Rhodes’ arrest was the first time the Justice Department brought a sedition charge against any of the Capitol invaders. 

“Rhodes and certain co-conspirators ... planned to stop the lawful transfer of presidential power by January 20, 2021, which included multiple ways to deploy force,” the indictment reads. “They coordinated travel across the country to enter Washington, D.C., equipped themselves with a variety of weapons, donned combat and tactical gear, and were prepared to answer Rhodes’ call to take up arms at Rhodes’ direction.”

On Nov. 5, 2020, Rhodes told an invitation-only message group of Oath Keepers leaders: “We aren’t getting through this without a civil war. Too late for that. Prepare your mind, body, spirit.”

Marche, a gifted writer and cultural commentator whose work has appeared in The New York Times, The Wall Street Journal, Esquire and The New Yorker, poses five potentially catastrophic scenarios, scenarios constructed from reviewing sophisticated predictive models, and from nearly two hundred interviews with military leaders, law enforcement officials, agricultural specialists, environmentalists, war historians, and political scientists. 

“Scholars of civil war, “Marche writes, “used to analyzing conflicts abroad, now see their established patterns replicating themselves identically in the world’s richest country, home to the most powerful military in human history.”

As Carlos Lozada pointed out in his Washington Post review of Marche’s book , “To glimpse the coming dismemberment of the United States of America, just stop by your local bookstore.” Lozada writes:

How Civil Wars Start: And How to Stop Them,” by Barbara F. Walter, one of the most-discussed titles of the moment, warns that the signs typically heralding such conflicts are now evident at home. Divided We Fall by David French, published weeks before the 2020 election, pictures the cleaving of the United States into two culturally distinct states, united only in their mutual detestation. On the magazine racks, the Atlantic argues that the Jan. 6, 2021, assault on the Capitol was merely ‘practice’ for the more effective democratic subversion that’s now underway. And on the fiction shelves, you can pick up a paperback of Omar El Akkad’s 2017 novel, American War, a grim vision of environmental destruction, youth radicalization, internally displaced populations and biological warfare in the United States, a vision rendered less fashionable only by its timing (here, the second American civil war is not waged until the latter half of the 21st century).
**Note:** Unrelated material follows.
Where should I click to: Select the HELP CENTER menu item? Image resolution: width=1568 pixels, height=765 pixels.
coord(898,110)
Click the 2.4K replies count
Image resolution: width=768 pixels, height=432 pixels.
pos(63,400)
Spoiler Alert: Marche’s book does not end in total despair:  “None of the crises described in this book are beyond the capacity of Americans to solve.  It would be entirely possible for the United States to implement a modern electoral system, to restore the legitimacy of the courts, to reform its police forces. …There is one hope, however, that must be rejected outright: the hope that everything will work out by itself, that America will bumble along into better times…”

While a full-fledged civil war seems unlikely at this point, there is no doubt that an emboldened and militant right wing will stage more vigilante actions similar to the plot to kidnap Gov. Gretchen Whitmer of Michigan. And a Republican Party totally consumed by seizing political power can move the country closer to a right-wing autocracy.

Interestingly, in Toronto’s Globe and Mail, Thomas Homer-Dixon, a scholar who studies violent conflict, recently urged the Canadian government to prepare for an American implosion. “By 2025, American democracy could collapse, causing extreme domestic political instability, including widespread civil violence,” he wrote. “By 2030, if not sooner, the country could be governed by a right-wing dictatorship.”